Fœssel est un enfant des classes moyennes style chrétiens de gauche. Il a grandi à Mulhouse, ses parents étaient profs d’allemand, lisaient Télérama et Le Nouvel Observateur et l’envoyèrent au lycée le plus proche, en ZEP. Il a seize ans lorsqu’un ami de la famille lui fait lire Ricœur. C’est la révélation : il comprend que toute discussion, même la plus rationnelle, renvoie à une décision métaphysique telle que : qu’est-ce que l’homme ? la vérité ? la liberté ? Pour lui, la philo est un vertige, une drogue dure et il tombe des nues en débarquant au lycée Henri IV pour sa khâgne: « Les gens étaient trop à l’aise avec les idées, ils n’étaient plus interrogés par elles. C’était déjà des entrepreneurs du savoir intellectuel » . Il s’enfuit à Strasbourg. Même chose lorsque, plus tard, il fait la petite main pour les discours de Jospin à Matignon. Un speech sur la jeunesse, un autre sur internet et pfuitt… « J’y suis resté deux mois. Cette vie n’était pas pour moi. » Non qu’il se sente rebelle : il veut juste avoir la liberté d’être exigeant avec lui-même. C’est différent.
Fin juin, le jury de Polytechnique a auditionné d’autres candidats de la même tranche d’âge : Cynthia Fleury, Corinne Pelluchon, Pierre Zaoui… S’y dessine un portrait de génération : virtuosité, inventivité, désir de participer à la vie publique, mais aussi refus d’y occuper une position de surplomb. « Je n’ai aucune intention de devenir à mon tour un maître à penser», prévient Fœssel. Lui qui a consacré son dernier livre au catastrophisme ambiant n’ira pas expliquer à la télévision comment sauver le monde. Non parce qu’il fuit les médias (il est chroniqueur régulier sur France-Culture), mais parce qu’il pense plus utile de se demander ce qu’il faudrait sauver. Par exemple, perpétuer notre toute-puissance économique et technologique, est-ce vraiment souhaitable ? Agnostique, mais féru de théologie protestante, Fœssel fait au contraire l’éloge de la limite humaine : c’est parce que nous ne pouvons pas tout que nous pouvons quelque chose ; c’est parce que nous ne savons pas tout que nous pouvons apprendre ; c’est parce que nous sommes faillibles que nous pouvons être bons. Une façon de revenir aux vraies Lumières, celles qui se méfiaient déjà des excès du rationalisme : « Je fais une critique du contemporain au nom de la modernité ».
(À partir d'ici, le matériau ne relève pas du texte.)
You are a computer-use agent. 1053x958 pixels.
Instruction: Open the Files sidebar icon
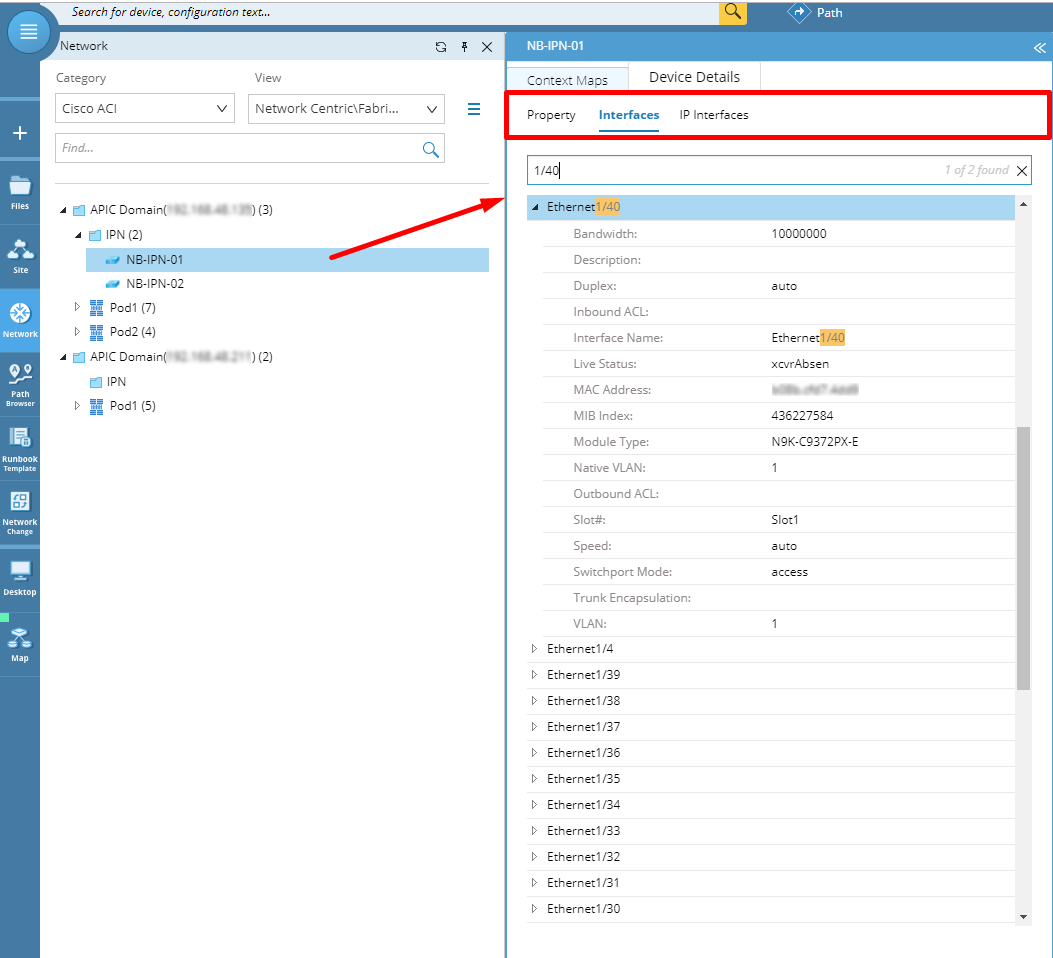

Le 14 juillet, avant l’impérissable intervention télévisée de François Hollande, les élèves de Polytechnique ont, selon la tradition, ouvert le défilé militaire sur les Champs-Élysées. Cette école-là est au cœur du pouvoir et les esprits qu’elle forme s’égayeront dans les directions des grandes entreprises, les administrations, les salles de marché, les biotechnologies, internet. Pour eux, tout devra faire profit, tout devra être utile. Qu’on y maintienne un enseignement anti-utilitariste est remarquable. Et non sans embûches. Finkielkraut s’appuyait sur Heidegger, qui oppose la raison calculante du scientifique à la raison méditante du poète : effet garanti dans une école surnommée l’X parce qu’on y résout des équations toute la journée. Ce sera désormais à Michaël Fœssel, lui aussi grand lecteur d’Heidegger, d’y faire entendre que la science ne saurait être l’horizon indépassable de notre temps (comme on disait jadis pour le marxisme).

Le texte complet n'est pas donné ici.